Cette encyclopédie a été rééditée en 2020 en une version réduite chez Caraïbéditions selon le souhait de Simone Schwarz-Bart, de l’éditeur et de la communauté de lecteurs qui ont manifesté le désir de voir cette œuvre épuisée à nouveau accessible1. Cette réédition sous-titrée Héroïnes de l’esclavage correspond au tome III de la première version, qui est consacré à la période esclavagiste. Dès son édition originale, l’ouvrage retrace le parcours de femmes noires oubliées, de la préhistoire aux années 1980. Ce vaste projet naît de la constatation d’un vide à combler, l’histoire des femmes noires restant globalement inconnue du grand public. Le couple d’écrivains antillais a ressenti le besoin de les sortir de l’ombre et mettre au jour l’univers référentiel de ses lecteurs et lectrices. Il leur a semblé nécessaire et urgent de se souvenir que la soumission à l’esclavage ne s’est pas faite dans une passivité générale. Ils ont ainsi dressé le portrait de reines africaines qui ont sacrifié leur vie pour la liberté de leur peuple. Cependant, les Schwarz-Bart ne se sont pas contentés d’une écriture de la consolation. Leur plume nuancée n’hésite pas à rappeler que la vision de l’Afrique 254comme un paradis perdu, vision partagée par nombre de caribéens descendants d’esclaves, n’est qu’un mythe.

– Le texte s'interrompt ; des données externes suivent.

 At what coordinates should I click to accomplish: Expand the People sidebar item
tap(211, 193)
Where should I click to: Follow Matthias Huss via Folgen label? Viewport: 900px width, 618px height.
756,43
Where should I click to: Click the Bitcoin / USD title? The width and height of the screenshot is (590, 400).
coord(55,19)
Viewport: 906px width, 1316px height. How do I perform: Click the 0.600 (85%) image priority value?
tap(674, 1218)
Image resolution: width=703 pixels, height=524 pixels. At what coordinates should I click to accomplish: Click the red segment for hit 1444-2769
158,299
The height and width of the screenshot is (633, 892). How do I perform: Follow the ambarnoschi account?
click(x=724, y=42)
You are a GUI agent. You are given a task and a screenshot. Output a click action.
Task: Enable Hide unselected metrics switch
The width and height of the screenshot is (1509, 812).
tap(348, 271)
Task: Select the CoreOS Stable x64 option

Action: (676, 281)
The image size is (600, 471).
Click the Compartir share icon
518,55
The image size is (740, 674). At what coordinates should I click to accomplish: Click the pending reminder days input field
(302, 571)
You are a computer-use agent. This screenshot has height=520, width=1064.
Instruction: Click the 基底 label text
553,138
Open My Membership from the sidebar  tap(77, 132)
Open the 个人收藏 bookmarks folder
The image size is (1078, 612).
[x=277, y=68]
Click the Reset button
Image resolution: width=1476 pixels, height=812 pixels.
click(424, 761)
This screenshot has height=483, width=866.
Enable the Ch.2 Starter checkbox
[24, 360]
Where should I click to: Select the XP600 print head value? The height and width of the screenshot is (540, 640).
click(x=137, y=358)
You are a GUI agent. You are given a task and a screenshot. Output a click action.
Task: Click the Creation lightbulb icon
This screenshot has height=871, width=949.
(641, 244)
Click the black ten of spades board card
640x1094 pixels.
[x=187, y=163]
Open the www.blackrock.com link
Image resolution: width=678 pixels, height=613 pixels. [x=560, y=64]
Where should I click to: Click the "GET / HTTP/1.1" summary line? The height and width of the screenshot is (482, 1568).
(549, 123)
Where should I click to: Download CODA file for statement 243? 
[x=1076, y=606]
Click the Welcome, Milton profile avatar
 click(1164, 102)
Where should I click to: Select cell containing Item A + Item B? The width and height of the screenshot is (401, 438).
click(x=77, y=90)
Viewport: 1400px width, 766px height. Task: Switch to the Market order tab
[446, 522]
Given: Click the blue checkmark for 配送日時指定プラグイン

L’Hommage à la femme noire présente cent onze portraits de femmes répartis en six tomes. Le premier revient sur les mythes de la création et évoque les destinées de reines africaines et de descendantes d’esclaves. Le deuxième tome évoque l’histoire de l’esclavage à partir non pas de la traversée océanique comme il est coutume de l’écourter mais de l’Afrique : il est ainsi question des différents réseaux de traite d’esclaves sur le continent africain et du marchandage d’esclaves qui se conclut en Afrique avant la traversée de l’Atlantique. Les auteurs mettent ainsi en lumière aussi bien les figures de résistance et les enclaves non-réduites en esclavage que les intermédiaires complices qui ont contribué au bon déroulement du commerce triangulaire. Le tome III porte quant à lui sur l’esclavage d’un point de vue élargi en évoquant l’exploitation négrière en place dans la Caraïbe, au Brésil et en Amérique du Nord. Dans le tome IV, il est question des Africaines qui ont œuvré pour l’émancipation féminine depuis la fin du xixe siècle. Le tome V est consacré aux femmes artistes et écrivaines engagées en Amérique du Nord et enfin le tome VI met en lumière les parcours de femmes caribéennes contemporaines lors de la première publication2. L’encyclopédie se clôt sur une invitation à poursuivre et actualiser ce travail de recensement et de mémoire.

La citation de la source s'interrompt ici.